Selected excerpt:
□ □ □ □ □ □ □

Arespected, longtime Republican judge in Harris County says he lost his GOP primary because he followed the law under Obergefell v. Hodges and officiated at same-sex weddings.

Judge Jay Karahan, who has presided over County Criminal Court No. 8 for the last 16 years, blamed voter guides published by right-wing activists for his defeat on March 6.

The right-wing voter guides, commonly referred to as “slates,” are distributed in the form of glossy magazines by the likes of Steven Hotze and his Conservative Republicans of Texas, which is considered an anti-LGBTQ hate group by the Southern Poverty Law Center. Republican candidates who take out advertisements in the guides are typically given favorable treatment, in a system known as “pay to play.”  

“As a judge, I followed the law. As a candidate, I spoke the truth. Today, as a man, I stand on high ground with hope and gratitude,” Karahan wrote on social media following his defeat.  

In an essay published March 12 by Big Jolly Politics, a local news website, Karahan wrote that “certain special-interest groups in Harris County have long influenced judicial elections according to their narrow interests.”

“Each campaign season, these special interests become ‘pay-to-play,’ mostly for-profit ‘slates’ that send ballot recommendations to many thousands of voters,” Karahan wrote. “These publications often contain fake news: misleading information, exaggerations, and half-truths.”  

He added that publishers of the slates “have arrogantly anointed themselves ‘judge-makers.”

A voter guide published by anti-LGBTQ hate group leader Steven Hotze accused Karahan of supporting ‘the homosexual political movement.’

Karahan lost to challenger Don Simons, who reportedly was handpicked by conservative activists, by a margin of 86,993 votes to 36,085. Simons was endorsed in three right-wing voter guides, including Hotze’s. Thirty percent of Harris County GOP voters did not complete the 20-page primary ballot, skipping over judicial races and making them more susceptible to influence by right-wing activists.

The voter guides utilize colors and logos that could be mistaken for official Harris County Republican Party (HCRP) materials. The sample ballots can be removed and taken into polling places.

In addition to Hotze’s Conservative Republicans of Harris County publication, Gary Polland publishes Texas Conservative Review and Terry Lowry produces Links Letter. The HCRP has censured the publications numerous times, and the main page of the party’s website features a warning about them.   

Marco Roberts, president of Log Cabin Republicans Houston, said Karahan—a straight ally and longtime member of the gay GOP group—was targeted solely for his decision to officiate at same-sex weddings.

□ □ □ □ □ □ □

Given data:
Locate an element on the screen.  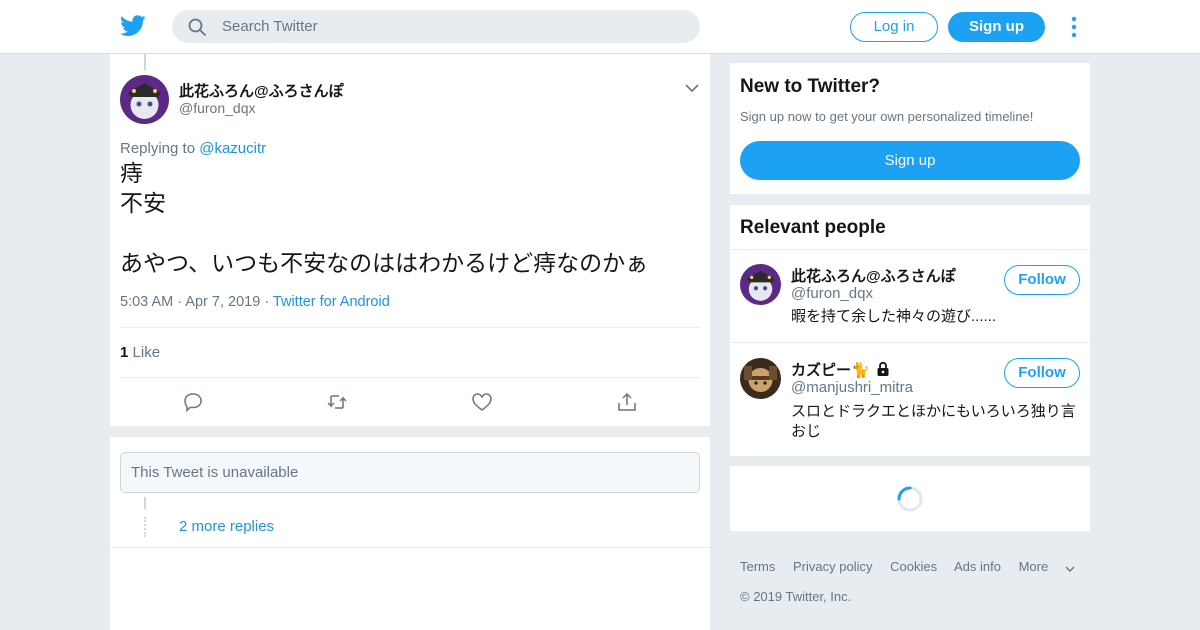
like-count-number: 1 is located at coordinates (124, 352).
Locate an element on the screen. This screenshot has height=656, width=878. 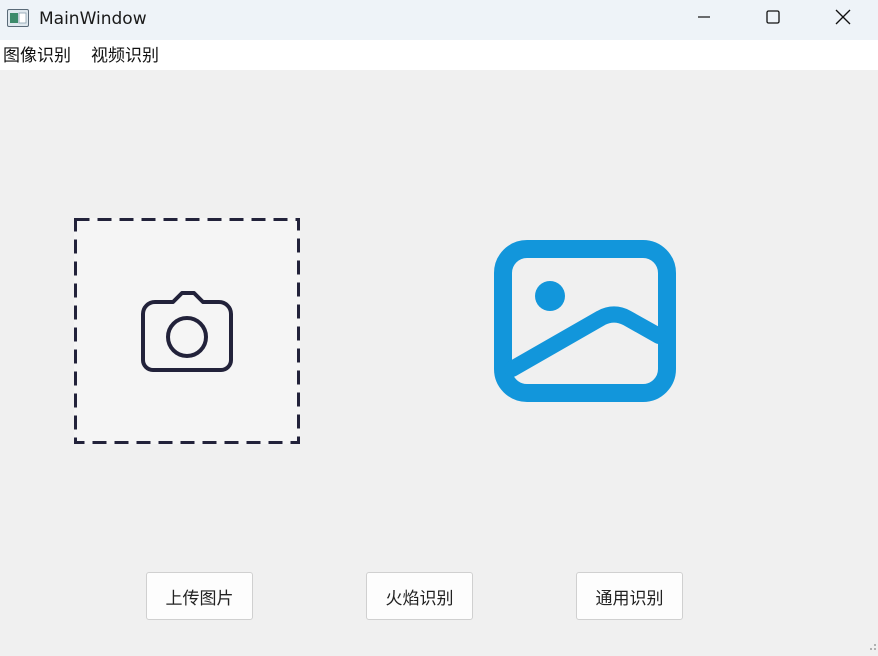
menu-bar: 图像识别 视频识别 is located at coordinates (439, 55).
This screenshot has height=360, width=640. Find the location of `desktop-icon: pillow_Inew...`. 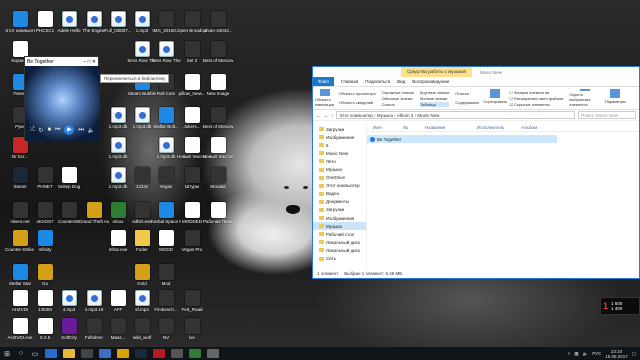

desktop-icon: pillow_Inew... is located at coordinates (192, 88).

□ □ □ □ □ □ □

What this task involves: Please retype the part of the article on Judge Karahan's primary defeat that begins at the words "A voter guide" and stops after "by right-wing activists.". The lines are separate material and have nothing to do with the article.

Answer:
A voter guide published by anti-LGBTQ hate group leader Steven Hotze accused Karahan of supporting ‘the homosexual political movement.’

Karahan lost to challenger Don Simons, who reportedly was handpicked by conservative activists, by a margin of 86,993 votes to 36,085. Simons was endorsed in three right-wing voter guides, including Hotze’s. Thirty percent of Harris County GOP voters did not complete the 20-page primary ballot, skipping over judicial races and making them more susceptible to influence by right-wing activists.